Speaking in the wake of Anthony Van Dyck's death last year, commentator Gerard Whateley said the spate of overseas horses dying in the Melbourne Cup could no longer be ignored.

“There’s not a scientist or mathematician in the world that wouldn’t recognise this as a cluster. It’s as upsetting as it is confronting and it’s worse than that," he said.

“29 horses arrived in Australia from overseas to contest this year’s Spring Carnival, three are dead and at least two others have suffered career-ending injuries. That’s a frightening toll.

James McDonald, pictured here riding Verry Elleegant to victory in the 2021 Melbourne Cup.
James McDonald rides Verry Elleegant to victory in the 2021 Melbourne Cup. (Photo by Quinn Rooney/Getty Images)

“Dead horses were never part of the Melbourne Cup. If they were, the race would never have won its way into our national affection.

“So I want to be really clear about this and I will make no effort to disguise my anger and I will make no apology to those who will be affronted, the spate of deaths in recent Melbourne Cups is a national disgrace and is now beyond the point of crisis.”

In 2019, renowned trainer Richard Friedman said about international horses: “They’ve been thick on the ground in Australia since about 2012.

“Of the last six horses that have come to a catastrophic injury in a Melbourne Cup, all six of them were imported horses.

“Bringing them has increased the visibility of those injuries, because it has happened to them. It’s not a good thing and they are at the centre of that.”
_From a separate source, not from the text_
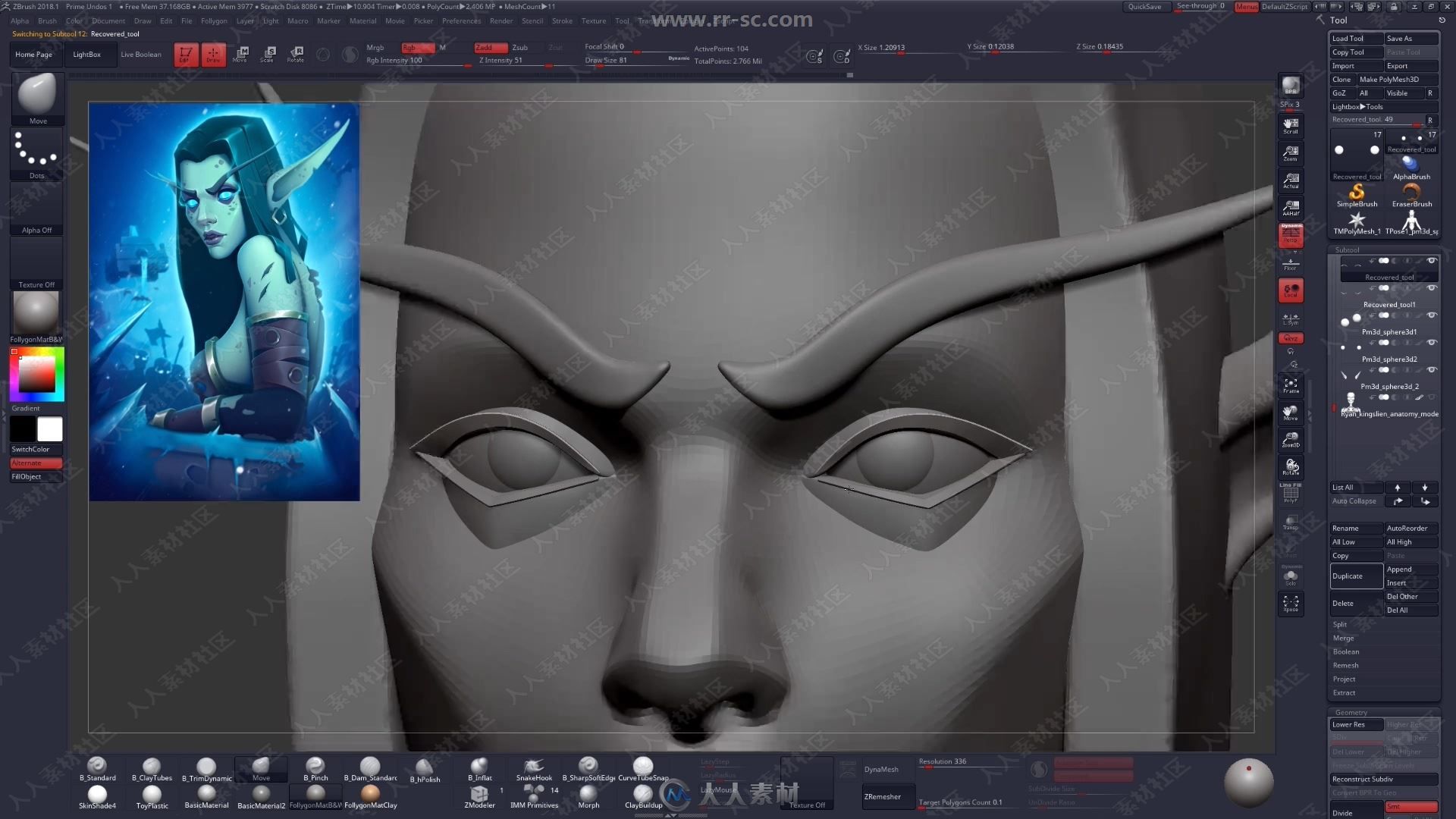
Task: Expand the Subtool list panel
Action: [1357, 487]
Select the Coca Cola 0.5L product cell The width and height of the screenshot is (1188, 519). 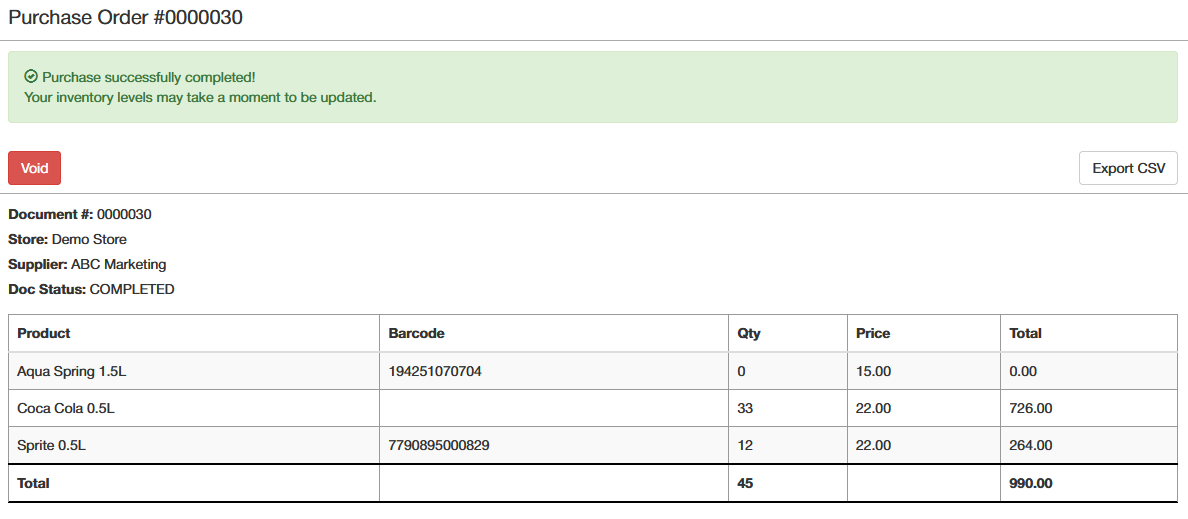194,408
Regal Monarch, pictured here on Melbourne Cup day in 2016.
Regal Monarch died after a nasty fall on Melbourne Cup day in 2016. (Photo by Darrian Traynor/Getty Images)

Unprecedented precautions implemented for 2021 race

New Racing Victoria veterinary protocols were introduced this year to try and prevent the spate of devastating injuries.

The 35 acceptors were required to undergo a CT scan to check the horse's overall health and detect any potential injuries prior to the race.

The Werribee-based CT scanner broke down with only 19 of the 35 acceptors having completed the process, but an 'unprecedented' number of scans and checks were carried out to ensure all horses were fully fit to run in the 3200m race.

"All Melbourne Cup acceptors will still be subjected to increased and unprecedented veterinary scrutiny using alternative diagnostic imaging at U-Vet before being cleared to start in next Tuesday’s race," Racing Victoria general manager of integrity Jamie Stier said.

Two horses were ruled out thanks to the new policy, with the Danny O'Brien-trained Young Werther knocked back, as was Harpo Marx.

Delphi and Future Score were also forced to undergo last-minute checks on the morning of the race, with the latter ruled out as a result.